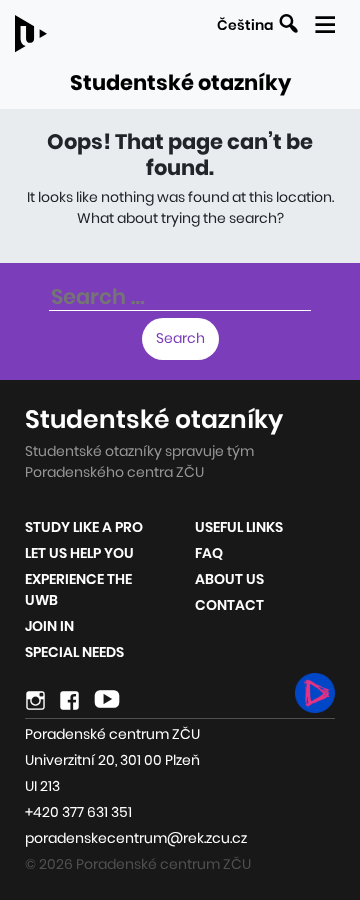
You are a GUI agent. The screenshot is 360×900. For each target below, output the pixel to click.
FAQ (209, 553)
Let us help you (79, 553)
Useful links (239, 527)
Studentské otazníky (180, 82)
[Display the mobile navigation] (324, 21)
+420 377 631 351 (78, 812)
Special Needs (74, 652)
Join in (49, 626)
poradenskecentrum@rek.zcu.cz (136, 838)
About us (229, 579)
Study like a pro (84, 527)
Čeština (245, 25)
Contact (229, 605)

==

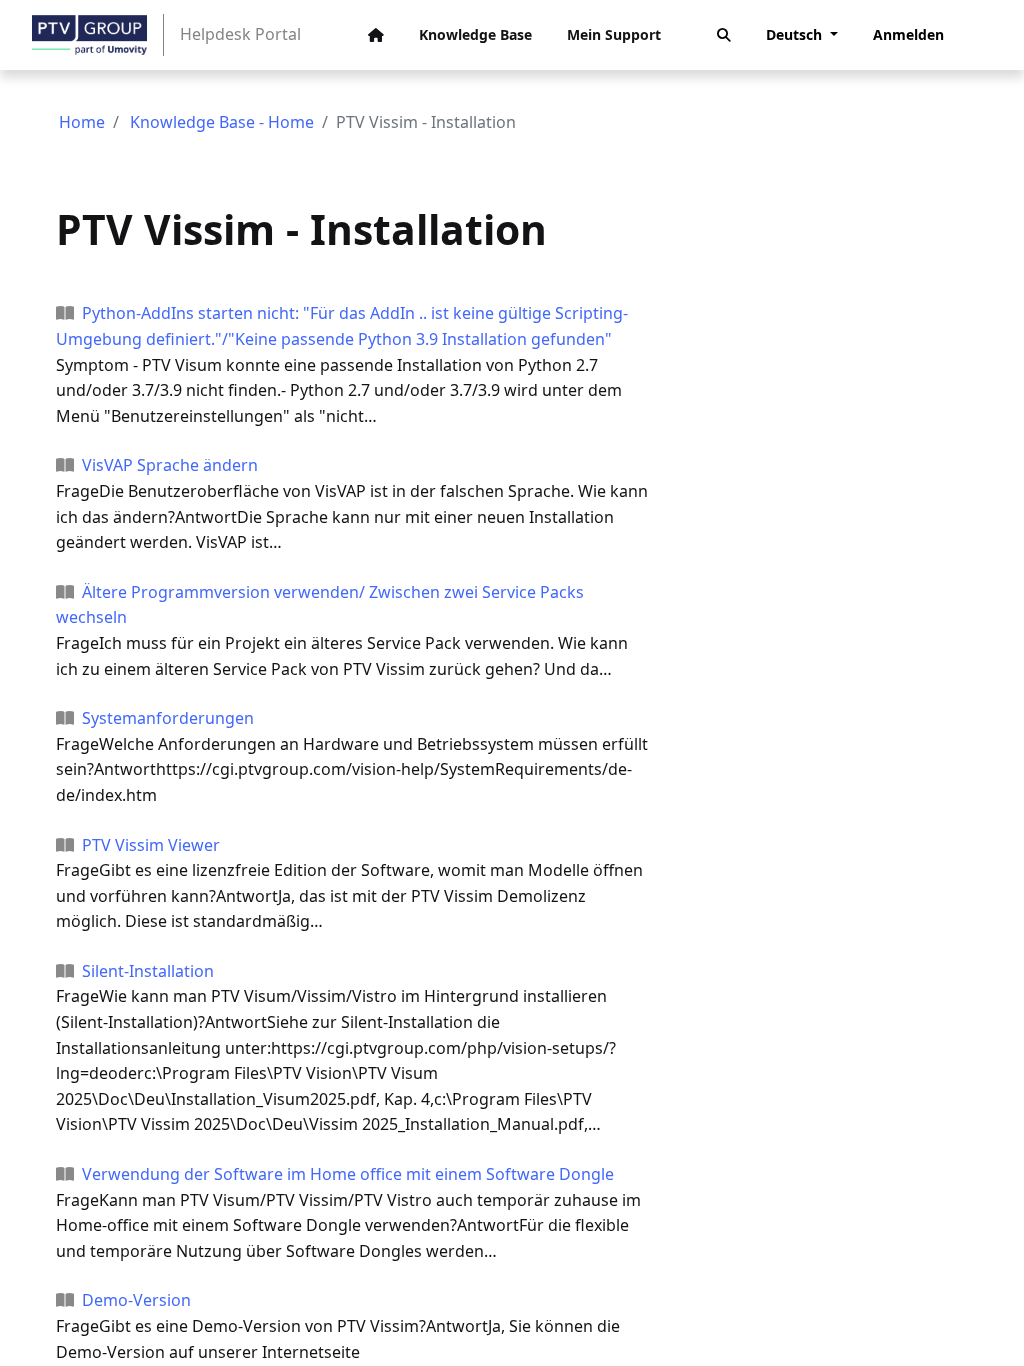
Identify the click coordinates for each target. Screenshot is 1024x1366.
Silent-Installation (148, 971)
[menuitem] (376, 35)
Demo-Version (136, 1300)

WORK ORDER >>
Of the lines above, output exactly those from the line bearing "You are a GUI" through the line bearing "Contact (229, 605)", inclusive.

TASK OUTPUT >>
You are a GUI agent. The screenshot is 360×900. For each target below, output the pixel to click.
FAQ (209, 553)
Let us help you (79, 553)
Useful links (239, 527)
Studentské otazníky (180, 82)
[Display the mobile navigation] (324, 21)
+420 377 631 351 (78, 812)
Special Needs (74, 652)
Join in (49, 626)
poradenskecentrum@rek.zcu.cz (136, 838)
About us (229, 579)
Study like a pro (84, 527)
Čeština (245, 25)
Contact (229, 605)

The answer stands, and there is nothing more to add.